Prompt:
Render everything from the line containing "Open the Group Ranks tab" down to the line containing "This screenshot has width=1568, height=404." as a JSON list of strings, one per line with blank lines omitted. Convert only those lines.

Data supplied:
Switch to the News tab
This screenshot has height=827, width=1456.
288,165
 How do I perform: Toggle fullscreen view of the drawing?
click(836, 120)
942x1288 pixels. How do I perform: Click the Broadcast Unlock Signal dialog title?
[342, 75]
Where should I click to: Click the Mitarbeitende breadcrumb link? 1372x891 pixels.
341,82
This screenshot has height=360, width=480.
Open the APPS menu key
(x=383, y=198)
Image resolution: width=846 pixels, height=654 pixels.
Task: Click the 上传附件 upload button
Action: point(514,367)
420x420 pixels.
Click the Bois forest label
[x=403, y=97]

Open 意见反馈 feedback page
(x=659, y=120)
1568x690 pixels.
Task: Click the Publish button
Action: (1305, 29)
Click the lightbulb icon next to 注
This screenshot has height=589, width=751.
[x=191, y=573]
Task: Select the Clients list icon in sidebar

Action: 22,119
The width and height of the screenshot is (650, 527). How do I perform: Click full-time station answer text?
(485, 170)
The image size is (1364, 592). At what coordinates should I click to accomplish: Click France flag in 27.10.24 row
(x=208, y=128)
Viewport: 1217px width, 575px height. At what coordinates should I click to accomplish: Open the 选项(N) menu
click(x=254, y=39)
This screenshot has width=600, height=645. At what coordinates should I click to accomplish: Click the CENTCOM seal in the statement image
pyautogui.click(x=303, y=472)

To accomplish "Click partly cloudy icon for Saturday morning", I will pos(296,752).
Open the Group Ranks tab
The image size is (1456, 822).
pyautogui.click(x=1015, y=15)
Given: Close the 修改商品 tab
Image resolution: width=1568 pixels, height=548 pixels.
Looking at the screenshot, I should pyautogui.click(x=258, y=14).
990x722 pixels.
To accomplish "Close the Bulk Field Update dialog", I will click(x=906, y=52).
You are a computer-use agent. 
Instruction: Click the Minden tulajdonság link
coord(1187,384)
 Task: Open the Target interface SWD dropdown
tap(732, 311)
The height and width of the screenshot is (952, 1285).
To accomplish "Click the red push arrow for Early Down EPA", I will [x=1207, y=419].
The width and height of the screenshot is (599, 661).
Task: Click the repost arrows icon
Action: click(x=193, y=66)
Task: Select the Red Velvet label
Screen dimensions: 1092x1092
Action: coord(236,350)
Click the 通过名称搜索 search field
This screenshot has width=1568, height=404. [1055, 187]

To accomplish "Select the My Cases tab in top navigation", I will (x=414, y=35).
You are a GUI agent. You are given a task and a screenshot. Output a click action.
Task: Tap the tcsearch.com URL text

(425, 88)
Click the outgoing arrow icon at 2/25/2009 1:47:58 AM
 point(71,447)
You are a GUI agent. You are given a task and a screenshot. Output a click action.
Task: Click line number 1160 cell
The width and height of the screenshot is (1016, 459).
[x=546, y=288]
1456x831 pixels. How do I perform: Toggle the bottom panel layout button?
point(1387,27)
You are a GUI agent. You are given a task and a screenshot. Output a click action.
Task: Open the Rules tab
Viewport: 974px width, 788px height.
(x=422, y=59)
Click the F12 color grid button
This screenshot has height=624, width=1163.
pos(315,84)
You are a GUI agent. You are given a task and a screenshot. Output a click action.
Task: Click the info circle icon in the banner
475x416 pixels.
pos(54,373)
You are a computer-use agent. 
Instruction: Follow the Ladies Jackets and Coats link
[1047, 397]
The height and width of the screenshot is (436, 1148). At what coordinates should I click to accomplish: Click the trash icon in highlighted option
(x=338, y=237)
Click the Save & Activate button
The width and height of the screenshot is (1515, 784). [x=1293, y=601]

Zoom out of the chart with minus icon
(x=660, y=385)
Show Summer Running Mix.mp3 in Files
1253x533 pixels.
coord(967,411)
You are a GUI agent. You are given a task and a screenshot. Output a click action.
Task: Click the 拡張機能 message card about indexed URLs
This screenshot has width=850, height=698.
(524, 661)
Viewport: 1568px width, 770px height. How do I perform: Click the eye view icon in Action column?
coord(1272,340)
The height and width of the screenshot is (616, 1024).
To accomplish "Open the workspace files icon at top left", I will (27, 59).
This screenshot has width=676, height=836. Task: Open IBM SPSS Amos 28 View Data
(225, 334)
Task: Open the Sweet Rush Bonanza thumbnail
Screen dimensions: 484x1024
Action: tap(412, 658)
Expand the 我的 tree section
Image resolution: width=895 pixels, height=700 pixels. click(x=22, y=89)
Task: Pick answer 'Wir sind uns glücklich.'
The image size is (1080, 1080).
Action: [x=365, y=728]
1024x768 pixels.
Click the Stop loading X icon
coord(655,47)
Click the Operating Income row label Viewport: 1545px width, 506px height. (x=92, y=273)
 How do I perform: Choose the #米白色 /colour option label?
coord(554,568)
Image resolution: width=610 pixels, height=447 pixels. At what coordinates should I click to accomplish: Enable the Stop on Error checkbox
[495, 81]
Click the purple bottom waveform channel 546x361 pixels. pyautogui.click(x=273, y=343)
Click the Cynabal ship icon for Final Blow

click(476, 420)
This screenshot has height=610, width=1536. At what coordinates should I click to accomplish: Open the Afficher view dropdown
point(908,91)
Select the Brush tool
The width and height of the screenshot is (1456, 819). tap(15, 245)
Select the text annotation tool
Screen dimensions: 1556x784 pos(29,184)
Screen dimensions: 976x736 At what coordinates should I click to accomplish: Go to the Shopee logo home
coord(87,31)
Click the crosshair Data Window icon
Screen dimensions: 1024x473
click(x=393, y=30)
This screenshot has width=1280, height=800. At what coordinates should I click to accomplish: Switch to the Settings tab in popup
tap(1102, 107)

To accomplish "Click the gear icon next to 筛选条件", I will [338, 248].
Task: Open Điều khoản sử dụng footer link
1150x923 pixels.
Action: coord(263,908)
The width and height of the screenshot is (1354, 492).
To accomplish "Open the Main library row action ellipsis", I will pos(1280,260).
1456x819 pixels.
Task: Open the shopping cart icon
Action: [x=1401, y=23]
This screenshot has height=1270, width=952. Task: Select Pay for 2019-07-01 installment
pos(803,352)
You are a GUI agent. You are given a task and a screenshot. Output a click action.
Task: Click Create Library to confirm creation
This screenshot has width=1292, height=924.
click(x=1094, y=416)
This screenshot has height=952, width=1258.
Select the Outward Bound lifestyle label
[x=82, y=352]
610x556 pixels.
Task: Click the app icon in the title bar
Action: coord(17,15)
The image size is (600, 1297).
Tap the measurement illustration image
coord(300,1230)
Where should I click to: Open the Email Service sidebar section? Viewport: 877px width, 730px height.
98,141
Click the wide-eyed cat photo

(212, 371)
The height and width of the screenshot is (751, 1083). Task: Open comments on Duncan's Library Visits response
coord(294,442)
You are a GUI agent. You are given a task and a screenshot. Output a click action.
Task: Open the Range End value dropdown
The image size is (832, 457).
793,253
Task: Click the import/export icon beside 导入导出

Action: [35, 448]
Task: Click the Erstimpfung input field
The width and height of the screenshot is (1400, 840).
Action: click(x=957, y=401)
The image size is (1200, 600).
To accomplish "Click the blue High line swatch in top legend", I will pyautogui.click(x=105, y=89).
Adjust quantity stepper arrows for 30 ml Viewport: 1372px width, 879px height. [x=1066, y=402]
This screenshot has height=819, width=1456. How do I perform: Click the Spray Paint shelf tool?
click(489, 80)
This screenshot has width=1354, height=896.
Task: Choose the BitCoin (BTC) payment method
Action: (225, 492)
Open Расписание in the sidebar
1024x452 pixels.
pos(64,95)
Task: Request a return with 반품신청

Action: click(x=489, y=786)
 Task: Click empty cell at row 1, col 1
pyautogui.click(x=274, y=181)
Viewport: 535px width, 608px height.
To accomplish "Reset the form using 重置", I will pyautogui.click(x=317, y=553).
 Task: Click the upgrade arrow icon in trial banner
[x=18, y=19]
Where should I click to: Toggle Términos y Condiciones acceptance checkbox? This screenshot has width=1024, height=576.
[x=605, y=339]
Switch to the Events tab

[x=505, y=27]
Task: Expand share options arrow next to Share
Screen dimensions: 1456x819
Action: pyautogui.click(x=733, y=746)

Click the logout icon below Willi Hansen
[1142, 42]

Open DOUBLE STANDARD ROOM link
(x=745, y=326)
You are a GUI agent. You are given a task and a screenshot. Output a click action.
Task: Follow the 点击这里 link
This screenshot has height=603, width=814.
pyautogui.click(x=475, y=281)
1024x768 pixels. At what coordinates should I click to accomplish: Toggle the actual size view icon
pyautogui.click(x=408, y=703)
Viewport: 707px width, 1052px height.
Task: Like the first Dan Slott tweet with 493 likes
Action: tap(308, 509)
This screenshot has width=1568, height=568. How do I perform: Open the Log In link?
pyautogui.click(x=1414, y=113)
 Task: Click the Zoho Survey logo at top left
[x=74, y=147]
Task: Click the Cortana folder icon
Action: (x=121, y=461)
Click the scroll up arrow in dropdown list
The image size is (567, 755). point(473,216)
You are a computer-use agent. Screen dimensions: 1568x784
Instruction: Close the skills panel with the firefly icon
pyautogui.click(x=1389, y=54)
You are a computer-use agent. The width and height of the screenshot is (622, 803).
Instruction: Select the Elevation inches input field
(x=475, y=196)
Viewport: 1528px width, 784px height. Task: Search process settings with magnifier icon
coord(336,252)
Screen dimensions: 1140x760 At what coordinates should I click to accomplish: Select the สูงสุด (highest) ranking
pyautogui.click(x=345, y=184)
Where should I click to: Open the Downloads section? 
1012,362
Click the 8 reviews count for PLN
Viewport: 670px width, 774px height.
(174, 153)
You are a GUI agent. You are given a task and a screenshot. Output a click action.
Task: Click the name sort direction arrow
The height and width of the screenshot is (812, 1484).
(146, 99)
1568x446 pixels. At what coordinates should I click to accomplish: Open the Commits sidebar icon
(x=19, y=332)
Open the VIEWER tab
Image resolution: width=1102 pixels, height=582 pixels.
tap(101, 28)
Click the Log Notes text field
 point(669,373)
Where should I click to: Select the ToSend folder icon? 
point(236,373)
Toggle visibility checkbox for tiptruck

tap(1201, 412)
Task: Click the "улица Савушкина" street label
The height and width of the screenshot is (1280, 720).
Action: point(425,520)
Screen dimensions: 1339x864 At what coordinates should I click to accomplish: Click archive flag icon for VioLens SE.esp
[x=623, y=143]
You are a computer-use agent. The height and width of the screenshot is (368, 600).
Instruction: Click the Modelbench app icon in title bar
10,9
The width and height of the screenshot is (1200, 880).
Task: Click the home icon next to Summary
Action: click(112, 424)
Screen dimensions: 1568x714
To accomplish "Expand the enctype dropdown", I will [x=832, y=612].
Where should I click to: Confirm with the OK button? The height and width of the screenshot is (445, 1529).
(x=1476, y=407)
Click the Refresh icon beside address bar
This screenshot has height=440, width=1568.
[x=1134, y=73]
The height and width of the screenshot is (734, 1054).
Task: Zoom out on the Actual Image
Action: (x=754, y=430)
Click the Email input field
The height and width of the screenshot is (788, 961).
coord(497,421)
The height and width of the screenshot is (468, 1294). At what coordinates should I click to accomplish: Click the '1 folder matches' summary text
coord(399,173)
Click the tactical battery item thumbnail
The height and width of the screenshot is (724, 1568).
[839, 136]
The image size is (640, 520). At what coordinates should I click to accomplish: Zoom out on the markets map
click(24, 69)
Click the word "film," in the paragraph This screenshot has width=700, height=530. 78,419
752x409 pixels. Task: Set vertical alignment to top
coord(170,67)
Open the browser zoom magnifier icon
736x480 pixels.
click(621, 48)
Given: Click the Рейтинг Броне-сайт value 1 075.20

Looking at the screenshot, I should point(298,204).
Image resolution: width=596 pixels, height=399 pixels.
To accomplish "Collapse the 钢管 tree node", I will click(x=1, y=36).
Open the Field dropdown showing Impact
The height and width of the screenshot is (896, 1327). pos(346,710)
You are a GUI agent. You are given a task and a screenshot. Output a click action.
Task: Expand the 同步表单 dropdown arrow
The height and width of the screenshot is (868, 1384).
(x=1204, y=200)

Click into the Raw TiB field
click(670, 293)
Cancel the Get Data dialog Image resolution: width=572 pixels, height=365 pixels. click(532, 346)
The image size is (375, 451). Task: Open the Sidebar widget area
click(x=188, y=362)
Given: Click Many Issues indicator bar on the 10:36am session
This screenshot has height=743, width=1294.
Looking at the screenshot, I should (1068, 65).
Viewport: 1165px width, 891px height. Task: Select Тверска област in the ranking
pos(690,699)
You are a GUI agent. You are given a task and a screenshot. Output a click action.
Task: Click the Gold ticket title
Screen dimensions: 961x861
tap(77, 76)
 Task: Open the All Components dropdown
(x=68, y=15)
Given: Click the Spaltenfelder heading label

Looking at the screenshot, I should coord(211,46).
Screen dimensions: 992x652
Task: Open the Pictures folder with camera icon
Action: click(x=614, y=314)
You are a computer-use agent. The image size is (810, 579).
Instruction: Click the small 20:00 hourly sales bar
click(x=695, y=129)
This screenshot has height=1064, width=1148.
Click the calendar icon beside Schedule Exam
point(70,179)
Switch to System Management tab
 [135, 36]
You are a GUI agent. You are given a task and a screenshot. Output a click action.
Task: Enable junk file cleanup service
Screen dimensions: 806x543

Solution:
[
  "Open the Group Ranks tab",
  "The image size is (1456, 822).",
  "pyautogui.click(x=1015, y=15)",
  "Given: Close the 修改商品 tab",
  "Image resolution: width=1568 pixels, height=548 pixels.",
  "Looking at the screenshot, I should pyautogui.click(x=258, y=14).",
  "990x722 pixels.",
  "To accomplish \"Close the Bulk Field Update dialog\", I will click(x=906, y=52).",
  "You are a computer-use agent. ",
  "Instruction: Click the Minden tulajdonság link",
  "coord(1187,384)",
  " Task: Open the Target interface SWD dropdown",
  "tap(732, 311)",
  "The height and width of the screenshot is (952, 1285).",
  "To accomplish \"Click the red push arrow for Early Down EPA\", I will [x=1207, y=419].",
  "The width and height of the screenshot is (599, 661).",
  "Task: Click the repost arrows icon",
  "Action: click(x=193, y=66)",
  "Task: Select the Red Velvet label",
  "Screen dimensions: 1092x1092",
  "Action: coord(236,350)",
  "Click the 通过名称搜索 search field",
  "This screenshot has width=1568, height=404. [1055, 187]"
]